Жизнь Марианны, или Приключения графини де *** | страница 12



Итак, мое происхождение стало непроницаемой тайной, и отныне я принадлежала лишь милосердию людскому.

Чрезмерное мое несчастье привлекло довольно много сострадательных особ в дом священника, где находилась, ибо он, так же как и сестра его, согласился оставить меня у себя.

Из всех соседних кантонов приезжали посмотреть на меня: людям хотелось знать, какова я собою, я стала предметом всеобщего любопытства; повинуясь своему воображению, посетители усматривали в моих чертах нечто, говорившее о пережитом мною приключении, у всех появлялся романический интерес ко мне. Я была изящна и миловидна; вы и представить себе не можете, как мне это служило на пользу, какой благородный и тонкий характер это придавало умилению, которое испытывали гости при виде меня. Какую-нибудь маленькую принцессу, оказавшуюся в несчастье, не могли бы ласкать более деликатно; я внушала людям почти что чувство почтения, а не жалости.

Не могу и передать, какой пылкий интерес проявляли ко мне дамы; они соперничали меж собой: кто сделает мне подарок красивее, кто преподнесет мне платьице наряднее?

Священник, который, хоть и был сельским священником, обладал большим умом и происходил из очень хорошей семьи, нередко говорил впоследствии, что при всем внимании, которое оказывали мне эти дамы, он никогда не слышал, чтобы они произносили слово «жалость» — слишком грубое, неприятное для их жеманной чувствительности.

И если они толковали обо мне, то отнюдь не называли меня «эта девочка», а всегда говорили «это милое дитя».

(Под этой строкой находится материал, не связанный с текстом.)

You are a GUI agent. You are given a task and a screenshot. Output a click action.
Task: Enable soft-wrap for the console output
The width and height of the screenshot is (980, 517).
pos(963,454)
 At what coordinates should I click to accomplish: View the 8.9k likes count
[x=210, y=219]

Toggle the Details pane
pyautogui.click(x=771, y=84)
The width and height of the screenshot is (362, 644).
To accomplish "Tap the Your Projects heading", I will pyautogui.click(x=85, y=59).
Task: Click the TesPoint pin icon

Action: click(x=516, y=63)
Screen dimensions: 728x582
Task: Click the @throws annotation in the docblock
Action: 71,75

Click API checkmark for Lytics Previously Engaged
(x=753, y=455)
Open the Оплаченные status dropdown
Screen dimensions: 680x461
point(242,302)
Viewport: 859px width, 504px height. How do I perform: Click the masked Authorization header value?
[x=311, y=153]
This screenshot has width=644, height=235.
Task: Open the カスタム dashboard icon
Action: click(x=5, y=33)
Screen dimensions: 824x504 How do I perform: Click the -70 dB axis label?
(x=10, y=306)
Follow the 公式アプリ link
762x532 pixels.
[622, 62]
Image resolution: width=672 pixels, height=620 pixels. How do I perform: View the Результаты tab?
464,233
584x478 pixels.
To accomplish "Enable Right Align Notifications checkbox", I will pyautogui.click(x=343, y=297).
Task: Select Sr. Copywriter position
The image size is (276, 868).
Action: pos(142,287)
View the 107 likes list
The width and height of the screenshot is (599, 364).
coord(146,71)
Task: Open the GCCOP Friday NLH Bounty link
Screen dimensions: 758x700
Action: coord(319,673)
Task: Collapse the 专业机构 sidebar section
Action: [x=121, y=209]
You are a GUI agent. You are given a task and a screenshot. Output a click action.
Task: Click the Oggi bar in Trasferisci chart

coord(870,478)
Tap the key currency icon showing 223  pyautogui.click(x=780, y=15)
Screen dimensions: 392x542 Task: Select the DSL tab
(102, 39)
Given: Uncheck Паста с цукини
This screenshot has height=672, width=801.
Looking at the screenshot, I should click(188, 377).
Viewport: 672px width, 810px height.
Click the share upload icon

Заходила ли речь о моих родителях, неизменно предполагалось, что они иностранцы, бесспорно занимавшие у себя на родине самое видное положение; иначе и быть не могло — все считали это несомненным, словно они являлись очевидцами моего прошлого; насчет этого были некие соображения, которые каждая посетительница раздувала своими домыслами и верила в них, словно не сама же это и выдумала.

Но все на свете стирается, даже и добрые чувства. Когда впечатления от моих несчастий уже не были так свежи, они меньше поражали воображение. От привычки видеть меня рассеялись фантазии, чрезвычайно лестные Для меня; у дам иссякло удовольствие выражать любовь ко мне, это было всего лишь развлечением, и через полгода «милое дитя» уже превратилось в «бедную сиротку», к которой охотно прилагали слово «милосердие»; говорили, что я заслуживаю сострадания. Все сельские священники пытались пристроить меня к кому-нибудь в своих приходах, потому что кюре, у которого я находилась, был человек небогатый. Но благочестие жалостливых дам было для меня менее благоприятно, чем их прихоть; мне их набожность приносила меньше пользы, и участь моя действительно была бы достойна жалости, если б кюре и его сестра не питали ко мне нежной привязанности.